Yesterday I wrote a post that reported and commented on the 1st quarter fund-raising in Tennessee congressional races, specifically TN-06 and TN-08. TN-01, TN-02, TN-03 and TN-07 are currently held by Republicans and there is effectively zero chance of a Democrat winning any of them. I predict TN-06 and TN-08 will be won by Republicans. TN-09 will stay safely Democrat. Just as an aside, incumbent Democrat Steve Cohen has raised $429,885 in individual contributions in 1Q-2010. Democrat challenger Willie Herenton raised $3,400. Cohen has outraised Herenton 100 to 1. Oh, and Cohen has over $1 million on hand. Herenton reported $5,400 in the bank.

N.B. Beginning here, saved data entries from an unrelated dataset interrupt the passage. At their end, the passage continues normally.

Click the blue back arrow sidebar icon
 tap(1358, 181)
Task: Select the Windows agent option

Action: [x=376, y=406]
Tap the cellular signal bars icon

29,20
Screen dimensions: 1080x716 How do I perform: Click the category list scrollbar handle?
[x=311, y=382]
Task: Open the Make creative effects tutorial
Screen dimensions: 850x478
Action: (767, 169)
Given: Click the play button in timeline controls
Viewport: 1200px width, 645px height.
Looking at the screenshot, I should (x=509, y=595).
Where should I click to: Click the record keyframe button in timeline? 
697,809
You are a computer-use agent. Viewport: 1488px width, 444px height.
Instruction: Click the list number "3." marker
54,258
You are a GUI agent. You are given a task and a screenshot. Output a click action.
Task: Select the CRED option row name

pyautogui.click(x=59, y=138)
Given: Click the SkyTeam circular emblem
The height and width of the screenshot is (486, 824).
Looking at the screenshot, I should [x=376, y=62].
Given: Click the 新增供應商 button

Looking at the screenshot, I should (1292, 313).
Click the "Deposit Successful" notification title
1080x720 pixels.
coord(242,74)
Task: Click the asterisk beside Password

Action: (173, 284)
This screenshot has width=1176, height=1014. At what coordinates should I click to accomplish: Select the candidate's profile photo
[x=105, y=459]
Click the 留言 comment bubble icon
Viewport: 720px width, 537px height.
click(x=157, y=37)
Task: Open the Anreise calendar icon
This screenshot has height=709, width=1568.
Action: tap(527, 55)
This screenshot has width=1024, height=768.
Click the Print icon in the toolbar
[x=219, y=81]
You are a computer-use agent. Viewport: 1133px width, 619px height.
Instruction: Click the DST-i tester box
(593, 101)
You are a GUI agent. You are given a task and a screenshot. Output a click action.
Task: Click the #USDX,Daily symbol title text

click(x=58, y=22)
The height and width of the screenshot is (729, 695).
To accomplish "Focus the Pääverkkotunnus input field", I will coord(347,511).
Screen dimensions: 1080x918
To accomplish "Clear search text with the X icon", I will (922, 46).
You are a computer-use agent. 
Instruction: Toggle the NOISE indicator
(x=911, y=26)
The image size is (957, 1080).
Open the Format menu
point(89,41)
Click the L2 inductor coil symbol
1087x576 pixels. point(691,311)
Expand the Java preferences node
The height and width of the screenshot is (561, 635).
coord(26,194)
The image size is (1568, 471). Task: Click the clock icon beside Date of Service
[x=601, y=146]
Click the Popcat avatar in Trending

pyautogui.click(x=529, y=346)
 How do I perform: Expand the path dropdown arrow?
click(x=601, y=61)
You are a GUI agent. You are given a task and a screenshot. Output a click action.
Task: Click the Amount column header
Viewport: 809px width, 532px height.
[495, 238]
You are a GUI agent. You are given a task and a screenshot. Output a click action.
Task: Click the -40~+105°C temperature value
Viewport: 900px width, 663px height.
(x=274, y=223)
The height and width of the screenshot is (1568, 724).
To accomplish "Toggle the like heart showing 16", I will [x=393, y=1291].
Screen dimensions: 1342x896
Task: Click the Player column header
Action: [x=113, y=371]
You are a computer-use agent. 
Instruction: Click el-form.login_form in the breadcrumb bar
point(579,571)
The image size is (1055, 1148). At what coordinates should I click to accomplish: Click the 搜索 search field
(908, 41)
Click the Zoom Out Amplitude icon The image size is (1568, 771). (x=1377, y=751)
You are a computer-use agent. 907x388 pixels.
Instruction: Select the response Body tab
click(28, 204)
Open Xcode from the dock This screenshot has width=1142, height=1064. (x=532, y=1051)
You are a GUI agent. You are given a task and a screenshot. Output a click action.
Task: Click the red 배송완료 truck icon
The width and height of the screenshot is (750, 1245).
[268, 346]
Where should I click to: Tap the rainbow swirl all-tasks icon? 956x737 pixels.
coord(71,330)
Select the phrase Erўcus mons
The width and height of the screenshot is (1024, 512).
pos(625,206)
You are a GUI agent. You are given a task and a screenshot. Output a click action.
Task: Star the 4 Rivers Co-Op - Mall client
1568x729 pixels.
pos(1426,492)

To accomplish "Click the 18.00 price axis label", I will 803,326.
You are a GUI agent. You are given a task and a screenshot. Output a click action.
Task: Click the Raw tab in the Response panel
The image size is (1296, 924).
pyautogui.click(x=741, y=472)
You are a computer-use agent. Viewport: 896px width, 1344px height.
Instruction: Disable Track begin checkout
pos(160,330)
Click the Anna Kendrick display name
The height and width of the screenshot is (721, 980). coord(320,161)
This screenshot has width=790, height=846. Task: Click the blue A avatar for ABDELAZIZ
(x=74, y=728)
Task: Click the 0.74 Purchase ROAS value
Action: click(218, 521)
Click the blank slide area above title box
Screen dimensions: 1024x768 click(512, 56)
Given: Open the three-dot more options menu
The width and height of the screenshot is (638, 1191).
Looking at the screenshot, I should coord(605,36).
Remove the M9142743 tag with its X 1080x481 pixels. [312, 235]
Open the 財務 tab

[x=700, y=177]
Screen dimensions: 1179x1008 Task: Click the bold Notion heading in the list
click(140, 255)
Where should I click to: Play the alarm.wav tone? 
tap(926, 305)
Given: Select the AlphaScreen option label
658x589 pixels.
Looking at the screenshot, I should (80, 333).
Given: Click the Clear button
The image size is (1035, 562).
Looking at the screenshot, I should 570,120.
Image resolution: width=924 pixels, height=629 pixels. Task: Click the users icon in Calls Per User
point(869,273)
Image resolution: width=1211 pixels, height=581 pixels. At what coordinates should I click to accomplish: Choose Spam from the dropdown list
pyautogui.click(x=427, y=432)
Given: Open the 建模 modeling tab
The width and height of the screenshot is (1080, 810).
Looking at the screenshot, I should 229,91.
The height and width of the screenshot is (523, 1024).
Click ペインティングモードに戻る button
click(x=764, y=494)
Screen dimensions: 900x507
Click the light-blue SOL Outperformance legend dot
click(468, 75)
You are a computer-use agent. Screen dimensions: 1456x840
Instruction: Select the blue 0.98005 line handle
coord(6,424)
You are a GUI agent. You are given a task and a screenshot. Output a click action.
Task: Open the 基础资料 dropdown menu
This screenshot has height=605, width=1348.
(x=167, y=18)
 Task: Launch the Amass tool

Which leaves TN-04 and TN-05. TN-04 has been a Democrat seat for the overwhelming majority of the last 100 years. Van Hilleary won the seat in the 1994 Gingrich revolution. Lincoln Davis won it back for the Democrats in 2002 when Van ran for Governor (and lost to Phil Bredesen). Although the district previously elected Al Gore and Jim Cooper (before he left to run for Senate against Fred Thompson), it has trended more conservative and Republican and has been a competitive seat. In 2010, it’s going to be hard to defend. The first fund-raising reports certainly seem to indicate that this will be a horse-race. Here are the totals for individual contributions (not including PAC money or loans from candidates to their own campaigns):
Either Desjarlais or Bailey looks poised to provide a strong challenge to Davis. If 2010 is like 1994, then Davis is in trouble.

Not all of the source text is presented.